Bugüne kadar hep bağımsız olarak seçimlere giren HDP grubunun parti olarak seçimlere girmesi AKP tarafından derinden derine teşvik edildi. Hayal bu ya, HDP %10 barajına takılacak ve 70–80 milletvekili fazladan çıkarılacaktı.
13 yıllık iktidarın nihayetinde devasa bir jübile ile 400 milletvekilinin çıkarılması ve bu milletvekilleri ile de başkanlık sisteminin hoppadak getirilmesi hayal edildi. Umulan dağlar buza kesti, 276 milletvekili bile çıkmadı ve iktidar 7 Haziran 2015 tarihinde adeta yere çakıldı.
Hesap buydu. Pardon ne hesabı, hayal buydu. Ne var ki Türk milleti bu hayale güldü geçti. Milletin bu tavrı hayalcilerin oldukça ağırına gitti. Koalisyon için tüm kapılara çıngıraklı kilitler asıldı.

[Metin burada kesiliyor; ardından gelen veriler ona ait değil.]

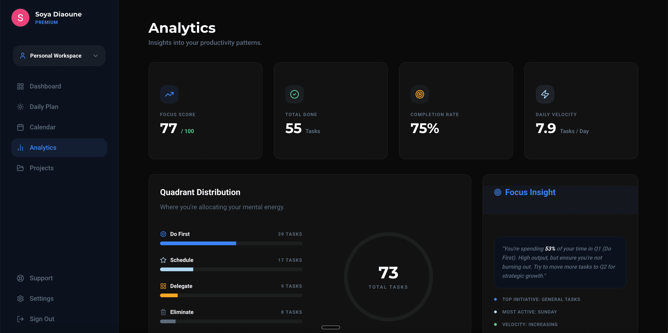Click the Focus Insight target icon

click(497, 192)
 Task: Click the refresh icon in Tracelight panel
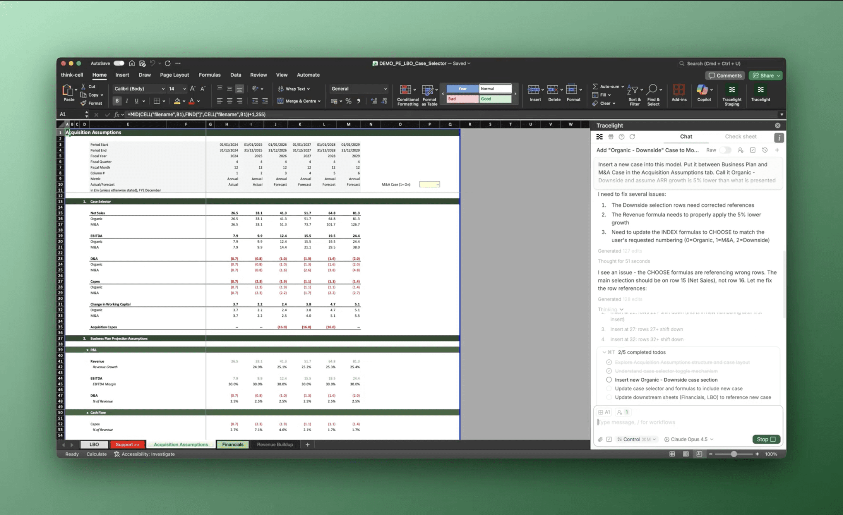[632, 137]
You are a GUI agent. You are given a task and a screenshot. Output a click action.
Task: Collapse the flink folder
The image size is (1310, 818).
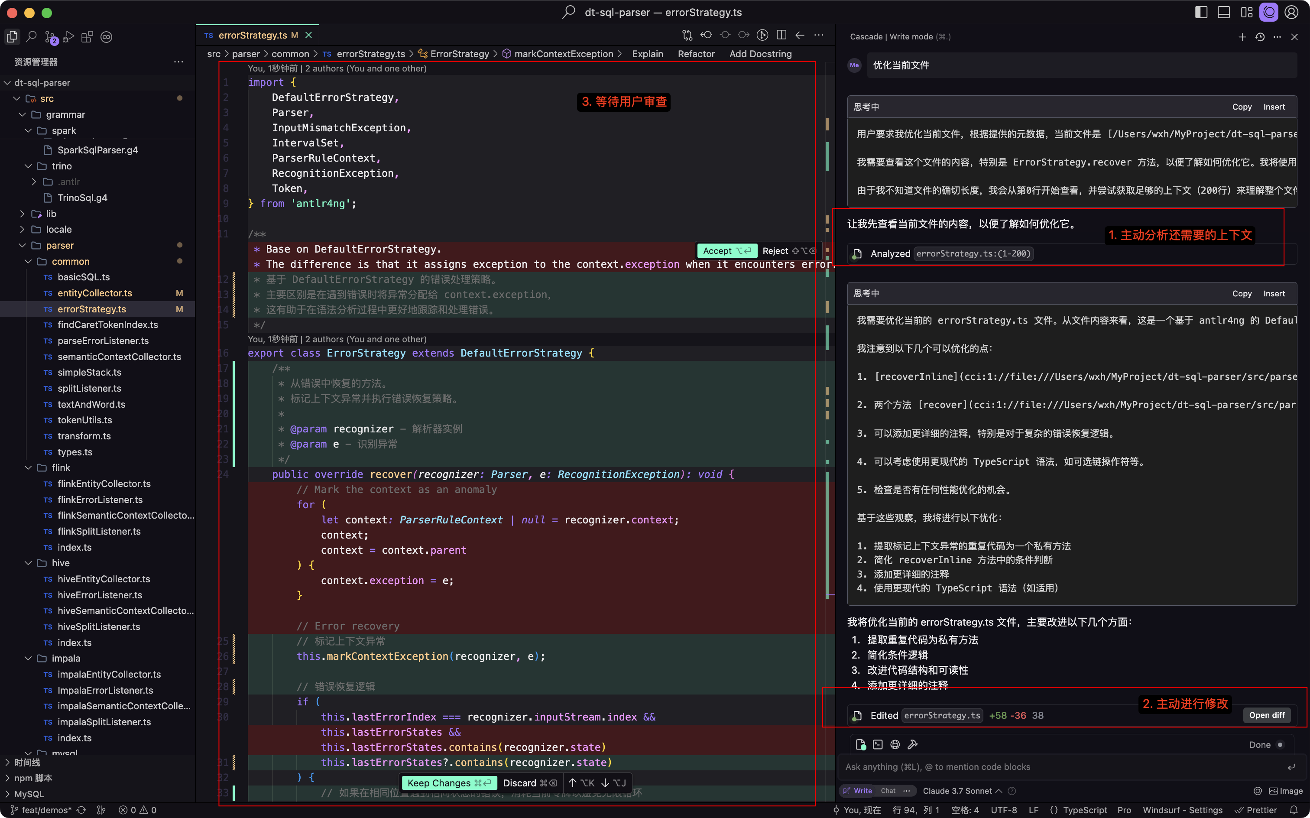pos(61,467)
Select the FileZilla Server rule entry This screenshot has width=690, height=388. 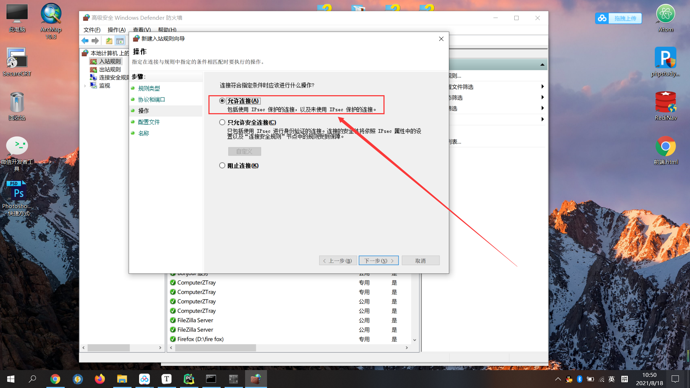click(x=196, y=320)
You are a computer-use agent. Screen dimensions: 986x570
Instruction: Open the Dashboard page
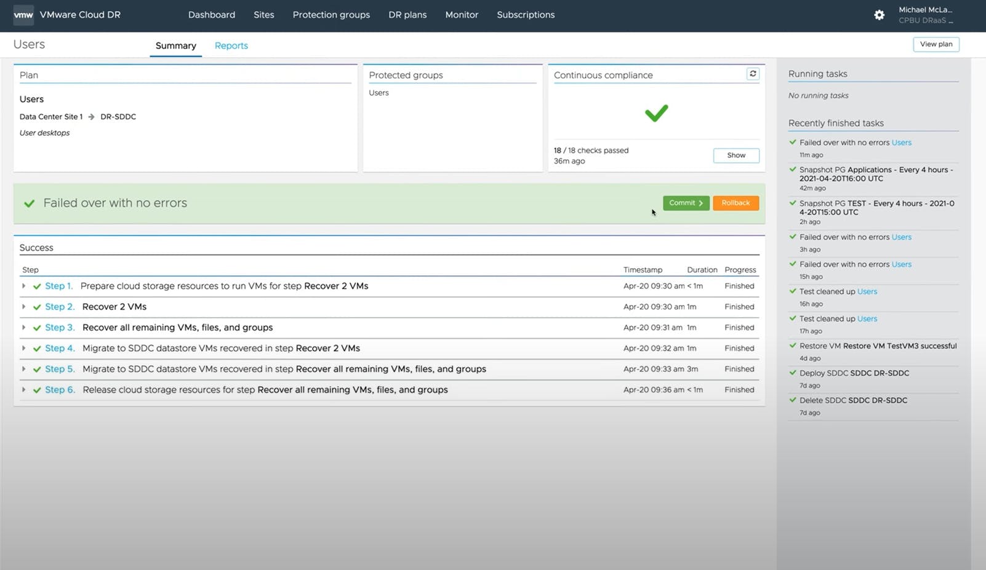click(x=211, y=15)
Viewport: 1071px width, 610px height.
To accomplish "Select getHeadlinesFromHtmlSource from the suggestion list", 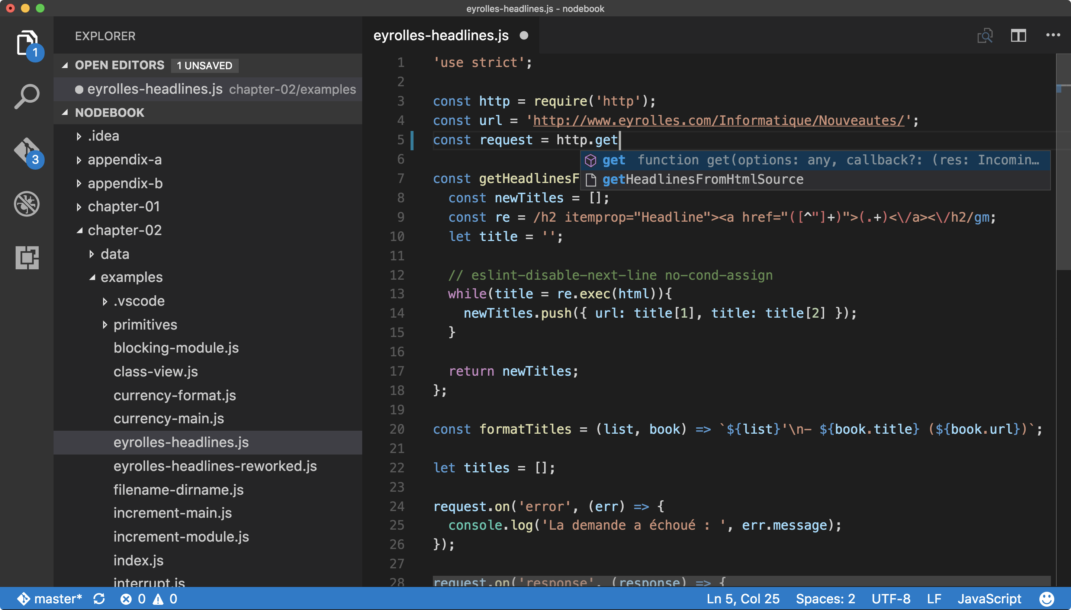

Çözüm Süreci zarar görmesin diye karakollara ve karargâhlara kapatılıp yıllar yılı zorunlu inzivaya mahkûm edilen güvenlik güçleri uzun süreli rehavetten ayıkmak için çimdiklenildi. Ancak heyhat, PKK-KCK-HDP bugüne kadar dağlarda yürüttüğü silahlı mücadeleyi yerleşim merkezlerine taşımışlardı bile. Eskisi üstüne taze asfaltlar dökülmüş yolların ta derinlerine aylar ve yıllar öncesinden tonlarca bombalar döşenmişti bile. Azgın terör kıtaları evlerin yer damlarına 10 binlerce silahı istiflemişlerdi bile.
Haklarını yemeyelim. Şimdi AKP hükümetinin aklı başına gelmiştir belki gelmesine de, yüzlerce polis ve askerimiz artık doğan güneşi göremeyecek yerdedirler.
Bir ham hayâl uğruna yâ Rab ne güneşler batırıldı!